Today we had our first snow of the winter accompanied by much hysteria on TV.  We caught a snow belt that moved in from northern France (closing the port of Calais) but we were right on the edge and it all melted quite quickly.  However, I think it is one of the coldest spell we have had in December for a long time.  The photo is a wider shot of the munchkin area much patronised by Mrs. Blackbird and, today, her mate.

Friday, December 08, 2017

On wingless females

Yesterday evening a male winter moth (Operophtera brumata) was attracted to the light from our kitchen window pane.


I know it is a male because the females are micropterous - almost wingless - and unable to fly.  In the past when I arrived home by car in winter I would often see dozens of males fluttering in the headlights along woodland lanes, but they do not seem to have been so common recently.

As a small boy, friends and I used to look for females of this species and mottled umber moths on the bases of tree trunks and in Canada I once saw several males similar to the winter moth fluttering round the base of a tree trunk where there were wingless females.

I used to wonder why some insects had this wingless female dimension.  Other examples are the vapourer moth and the autumn flying cranefly Tipula pagana.  The best explanation I have come across is by Malcolm Scoble in his book The Lepidoptera and I think it worth quoting at length:
Wing reduction is strongly related to environmental conditions.  Those few species where males are affected inhabit coastal habitats or small oceanic islands, areas where wind conditions are such as to prevent individuals flying directionally towards potential mates.  Jumping is a typical mode of progression in members of these species.  Wing reduction in females is strongly related to the degree of egg maturation at eclosion.  Well developed eggs leave little room for the flight muscles, which become reduced.  Reduction of flight muscles leads to flightlessness, a first stage in wing reduction,  Tympanal organs, which occur mainly at the base of the thorax or of the abdomen, also tend to become reduced or lost.  Females emerging from the pupa with well developed eggs have no need to sustain themselves while the eggs mature.  As long as males can find them, and provided eclosion occurs on a suitable foodplant, these females can lay their eggs rapidly.  Species exhibiting these characteristics are often active in the cold season (e.g. many Geometridae) where rapid oviposition, occurring before extreme conditions overtake individuals, is clearly advantageous.
In other words you can mate and lay all your eggs before you and your partner freeze to death and, since it is winter, you may be less likely to be eaten by a bird.
Reference: Scoble, Malcolm J. (1992)  The Lepidoptera.  Natural History Museum Publications, Oxford University Press



Wednesday, December 06, 2017

Late flying moth

A yellow-line quaker moth (Agrochola macilenta) settled on the outside of our kitchen window yesterday night.  It is an autumn-flying species, but rather infrequently recorded as late as December.  It is said to be attracted to decaying apples.  A. macilenta is a widespread species in England with larvae that feed on a variety of deciduous trees or, in the north, heather (Calluna).


The adult moth is rather sparingly and inconspicuously patterned (macilenta means 'lean' or 'meagre' referring to the markings), they are however distinctive especially the yellow and red almost straight submarginal lines that do not quite make it in good order to the wing tip.

Data listing →
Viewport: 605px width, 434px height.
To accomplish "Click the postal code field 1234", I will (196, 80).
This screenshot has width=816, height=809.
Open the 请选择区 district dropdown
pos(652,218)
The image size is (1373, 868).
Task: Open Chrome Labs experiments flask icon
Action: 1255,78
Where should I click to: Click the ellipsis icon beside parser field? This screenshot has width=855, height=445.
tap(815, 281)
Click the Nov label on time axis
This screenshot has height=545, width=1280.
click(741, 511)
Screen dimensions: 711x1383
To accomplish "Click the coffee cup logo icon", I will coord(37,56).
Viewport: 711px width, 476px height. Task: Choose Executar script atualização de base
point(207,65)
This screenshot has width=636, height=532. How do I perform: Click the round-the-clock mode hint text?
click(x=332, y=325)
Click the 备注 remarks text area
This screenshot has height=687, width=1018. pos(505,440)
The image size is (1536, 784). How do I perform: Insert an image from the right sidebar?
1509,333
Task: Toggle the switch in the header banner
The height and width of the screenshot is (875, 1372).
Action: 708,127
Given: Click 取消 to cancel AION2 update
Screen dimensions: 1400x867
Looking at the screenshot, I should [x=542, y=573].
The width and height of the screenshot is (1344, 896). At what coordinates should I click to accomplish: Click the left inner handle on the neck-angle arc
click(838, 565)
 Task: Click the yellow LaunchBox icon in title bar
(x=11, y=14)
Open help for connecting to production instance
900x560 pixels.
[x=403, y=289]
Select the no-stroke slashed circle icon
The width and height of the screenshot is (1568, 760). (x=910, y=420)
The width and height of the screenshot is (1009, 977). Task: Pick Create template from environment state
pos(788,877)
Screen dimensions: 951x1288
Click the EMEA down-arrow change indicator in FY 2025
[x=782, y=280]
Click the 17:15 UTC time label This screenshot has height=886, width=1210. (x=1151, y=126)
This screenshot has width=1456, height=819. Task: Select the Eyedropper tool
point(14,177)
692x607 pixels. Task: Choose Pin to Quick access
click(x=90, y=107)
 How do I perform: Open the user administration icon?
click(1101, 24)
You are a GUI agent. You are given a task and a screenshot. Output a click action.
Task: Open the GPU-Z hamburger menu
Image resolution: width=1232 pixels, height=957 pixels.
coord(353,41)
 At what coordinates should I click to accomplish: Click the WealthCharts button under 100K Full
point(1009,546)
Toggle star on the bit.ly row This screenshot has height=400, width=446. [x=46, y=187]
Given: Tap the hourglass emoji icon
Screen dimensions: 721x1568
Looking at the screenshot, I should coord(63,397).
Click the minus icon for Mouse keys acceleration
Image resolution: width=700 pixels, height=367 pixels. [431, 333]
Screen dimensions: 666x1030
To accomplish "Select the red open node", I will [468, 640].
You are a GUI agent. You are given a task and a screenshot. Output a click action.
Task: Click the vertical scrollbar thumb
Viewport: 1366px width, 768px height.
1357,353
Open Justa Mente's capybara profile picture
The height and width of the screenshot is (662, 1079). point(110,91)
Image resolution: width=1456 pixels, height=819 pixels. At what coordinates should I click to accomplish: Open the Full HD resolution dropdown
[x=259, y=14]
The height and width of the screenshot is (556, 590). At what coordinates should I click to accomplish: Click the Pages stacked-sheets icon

Directions →
1/ What does the name macilenta mean, according to the moth blog text?
2/ Duplicate the part of the moth blog text that opens with the words containing "The adult moth" and closes with "the wing tip.".
3/ Pick up the moth blog text after its final sentence and carry it on.

Expected answers →
1/ It means 'lean' or 'meagre', referring to the moth's markings.

2/
The adult moth is rather sparingly and inconspicuously patterned (macilenta means 'lean' or 'meagre' referring to the markings), they are however distinctive especially the yellow and red almost straight submarginal lines that do not quite make it in good order to the wing tip.

3/
Monday, December 04, 2017

Winter bumbles


On milder days the flowers on the Oregon grapes in the garden are attractive to late flying bumble bees.  The example above is, as far as I can tell, a buff-tailed bumble bee (Bombus terrestris) worker.  One feature of this is that it has a very narrow band of buff hairs between the black and white bands at the end of the abdomen.  The species is also known to have a third, winter-flying generation whose workers visit oregon grape and other winter flowering shrubs.

This Oregon grape is Mahonia x media 'Charity' which originated in a nursery in Northern Ireland and was selected in a Surrey nursery.  We have several different Mahonia species and hybrids in the garden but 'Charity' is among the most attractive.  The fruit of Oregon grapes can be used to make jams, jellies and in other recipes.  It has both an Award of Merit and a First Class Certificate from the Royal Horticultural Society, so it ticks nearly all the boxes: ornamental evergreen foliage and fragrant flowers in winter; edible fruit; attractive to wildlife.

Saturday, December 02, 2017

On the different lords-and-ladies

One of the most striking plants in late autumn and winter is Italian lords-and-ladies (Arum italicum) whose leaves appear in October or November whereas the commoner lords-and-ladies or cuckoopint (Arum maculatum) do not appear from the ground until late winter, January of February.

In our garden we have two subspecies of A. italicum: subsp. italicum and subsp. neglectum.  The latter plant is a native from West Sussex westwards, usually close to the coast, while the nominate subspecies is a garden plant that has escaped into the wild quite widely.  It has very distinctive leaves marked with white along the veins (sometimes described with the longer name Arum italicum subsp. italicum 'Marmoratum') whereas the veins in subsp. neglectum are far less of obvious.

The native species does not grow wild in our area so far as I know but A. italicum italicum occurs in a number of woods and hedges locally (some may be hybrids between the two subspecies).  Some of these are a long way from the nearest gardens and may be bird sown.  The plant depicted below appeared of its own accord on the shady side of a hedge in our garden and is steadily increasing in extent.

The second picture is of native subsp. neglectum and the third of common lords-and-ladies photographed in February in an earlier year.  The italicum were photographed earlier today and the leaves have been up for some weeks.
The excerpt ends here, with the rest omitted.